■ The task
While copying the entries exactly, leave out each picture they contain.

■ Input

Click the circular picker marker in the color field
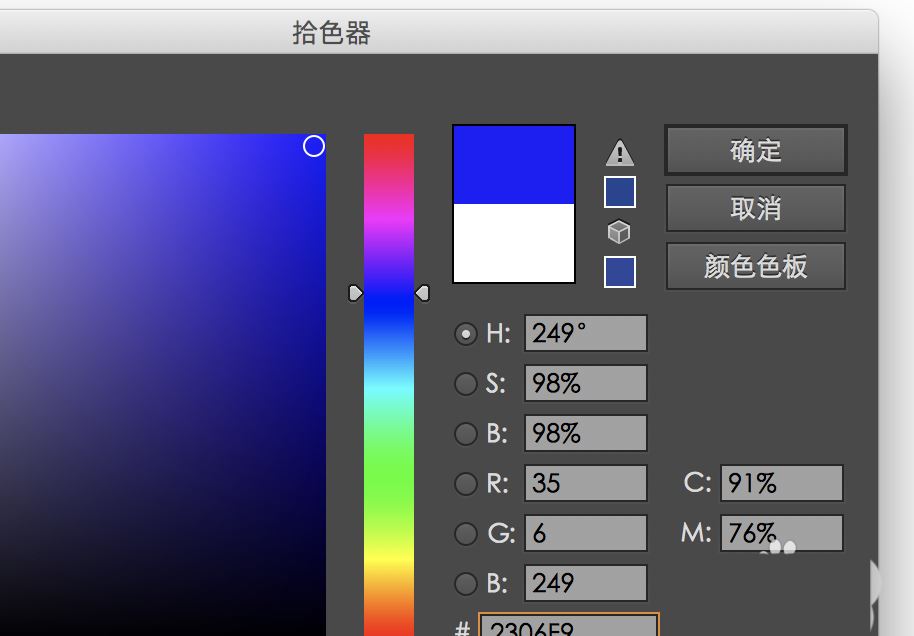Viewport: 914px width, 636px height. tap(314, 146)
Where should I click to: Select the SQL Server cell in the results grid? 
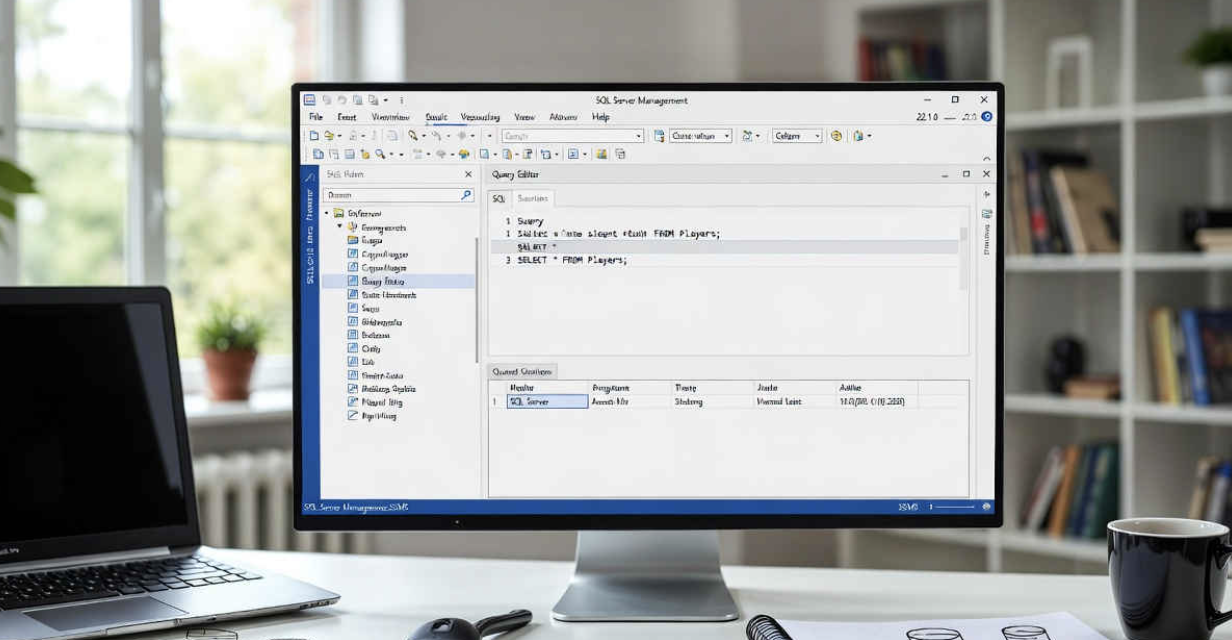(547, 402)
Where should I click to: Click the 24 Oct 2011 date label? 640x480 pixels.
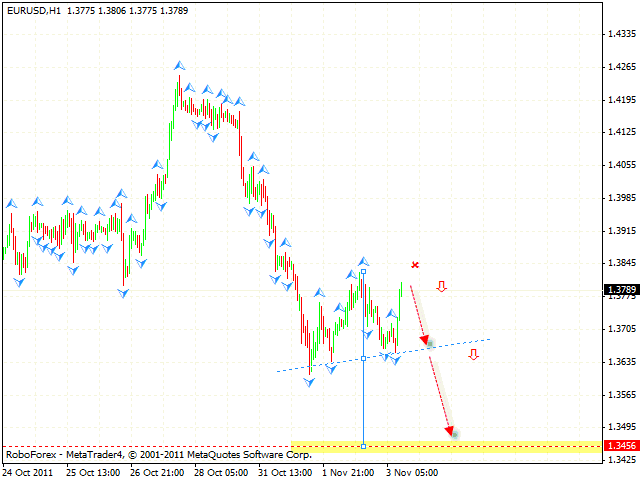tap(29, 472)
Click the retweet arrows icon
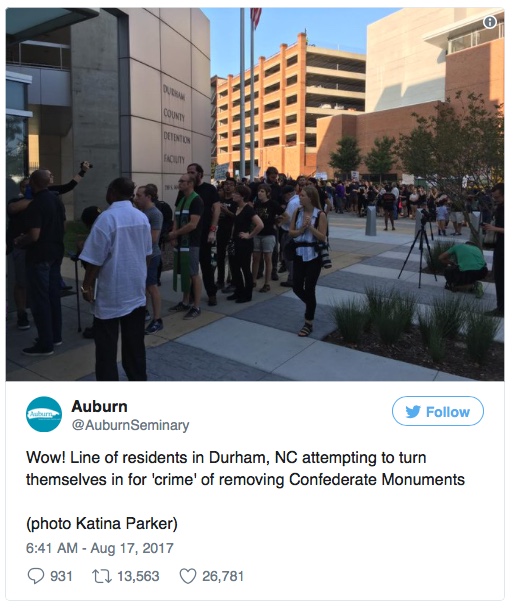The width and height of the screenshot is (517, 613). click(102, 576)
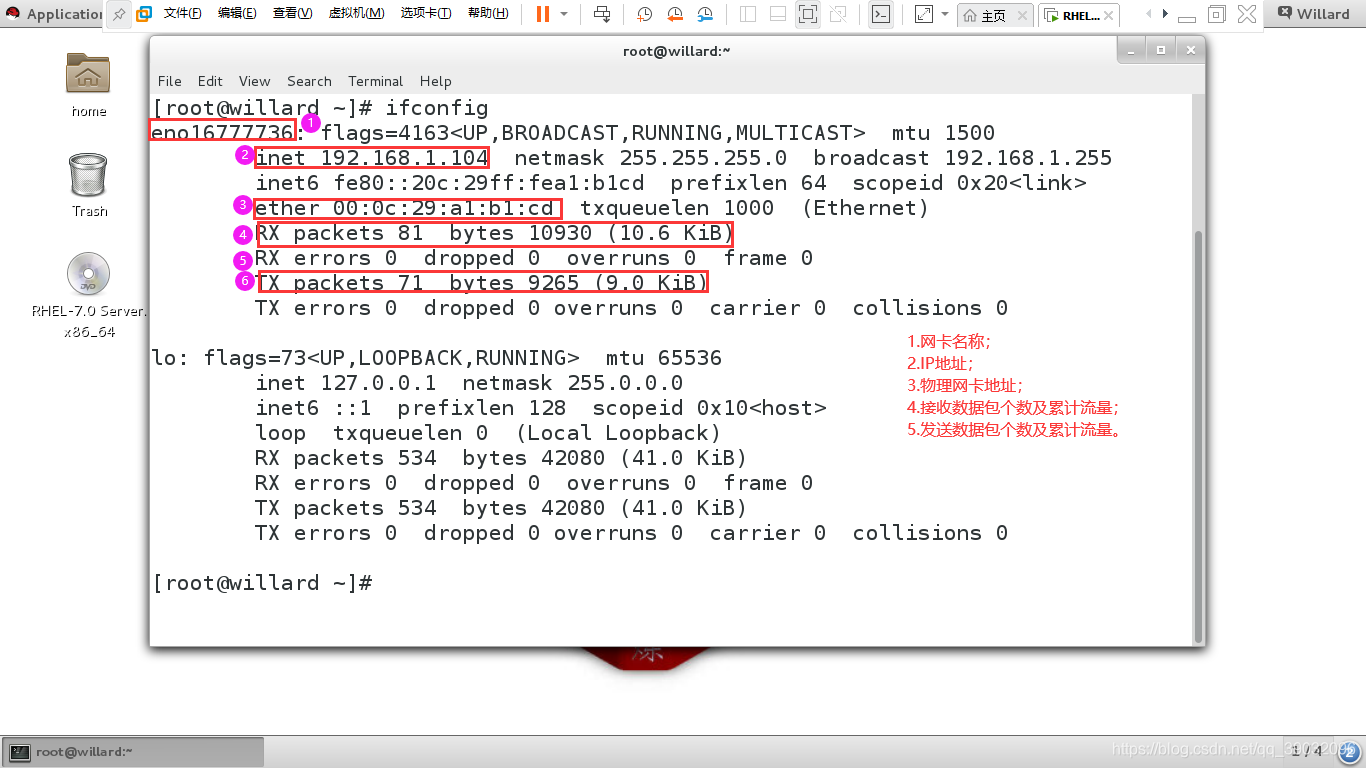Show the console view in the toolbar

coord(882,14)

■ Task response
Click the circular picker marker in the color field
Viewport: 914px width, 636px height. tap(314, 146)
Where should I click to: Select the SQL Server cell in the results grid? 
(547, 402)
Where should I click to: Click the 24 Oct 2011 date label? 640x480 pixels.
tap(29, 472)
Click the retweet arrows icon
The width and height of the screenshot is (517, 613). click(102, 576)
Show the console view in the toolbar

coord(882,14)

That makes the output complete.